The 5th term of an arithmetic sequence is 11,12th term is 32.What are the first 3 terms?
d = (32-11)/(12-5) = 3
a = 11-4*3 = -1
now you can fill in the rest.
To find the first three terms of an arithmetic sequence, we need to find the common difference (d) first.
Given:
5th term (a₅) = 11
12th term (a₁₂) = 32
Using the formula to calculate the nth term of an arithmetic sequence:
aₙ = a₁ + (n - 1) * d
We can plug in the values we have to solve for d.
For the 5th term:
a₅ = a₁ + (5 - 1) * d
11 = a₁ + 4d
For the 12th term:
a₁₂ = a₁ + (12 - 1) * d
32 = a₁ + 11d
Now we have a system of two equations:
Equation 1: a₁ + 4d = 11
Equation 2: a₁ + 11d = 32
To solve this system, we can use either substitution or elimination.

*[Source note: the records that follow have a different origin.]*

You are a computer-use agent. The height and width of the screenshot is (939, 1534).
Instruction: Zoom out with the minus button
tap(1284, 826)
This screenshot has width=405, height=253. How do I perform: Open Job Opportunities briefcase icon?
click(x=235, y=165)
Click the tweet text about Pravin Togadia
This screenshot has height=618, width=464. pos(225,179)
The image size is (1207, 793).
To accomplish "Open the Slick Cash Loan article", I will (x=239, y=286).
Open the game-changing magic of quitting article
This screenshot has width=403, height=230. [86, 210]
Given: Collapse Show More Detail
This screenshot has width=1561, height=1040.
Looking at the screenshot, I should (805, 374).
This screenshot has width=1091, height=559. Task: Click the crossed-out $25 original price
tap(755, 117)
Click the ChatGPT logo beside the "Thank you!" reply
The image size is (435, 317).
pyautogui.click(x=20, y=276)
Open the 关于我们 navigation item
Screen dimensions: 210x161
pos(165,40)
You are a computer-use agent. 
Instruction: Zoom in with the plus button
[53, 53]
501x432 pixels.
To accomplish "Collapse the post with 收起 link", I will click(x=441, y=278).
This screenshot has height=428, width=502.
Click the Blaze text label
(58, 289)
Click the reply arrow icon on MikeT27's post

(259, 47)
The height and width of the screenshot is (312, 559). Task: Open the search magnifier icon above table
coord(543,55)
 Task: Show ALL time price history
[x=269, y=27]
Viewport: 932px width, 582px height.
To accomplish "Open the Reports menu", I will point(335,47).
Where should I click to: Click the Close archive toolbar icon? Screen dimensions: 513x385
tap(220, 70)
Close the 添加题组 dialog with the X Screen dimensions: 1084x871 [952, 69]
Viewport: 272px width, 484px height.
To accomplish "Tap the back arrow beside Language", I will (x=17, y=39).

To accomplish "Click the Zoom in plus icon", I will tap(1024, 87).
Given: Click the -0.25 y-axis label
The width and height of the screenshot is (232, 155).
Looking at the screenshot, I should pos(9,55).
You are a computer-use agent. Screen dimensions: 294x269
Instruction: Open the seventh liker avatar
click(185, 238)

Let's use the elimination method.
Multiply Equation 1 by 11 and Equation 2 by 4 to eliminate the variable a₁:
11(a₁ + 4d) = 11 * 11
4(a₁ + 11d) = 4 * 32
11a₁ + 44d = 121
4a₁ + 44d = 128
Subtract the second equation from the first equation to eliminate the variable d:
11a₁ + 44d - (4a₁ + 44d) = 121 - 128
11a₁ - 4a₁ = -7
7a₁ = -7
a₁ = -1
Now that we have the value of the first term (a₁), we can substitute it back into either Equation 1 or Equation 2 to find the common difference (d).
Using Equation 1:
a₁ + 4d = 11
-1 + 4d = 11
4d = 11 + 1
4d = 12
d = 12/4
d = 3
So, the first term (a₁) is -1 and the common difference (d) is 3.
Now we can find the first three terms of the arithmetic sequence:
1st term: a₁ = -1
2nd term: a₂ = a₁ + d = -1 + 3 = 2
3rd term: a₃ = a₁ + 2d = -1 + 2(3) = -1 + 6 = 5
Therefore, the first three terms of the arithmetic sequence are -1, 2, and 5.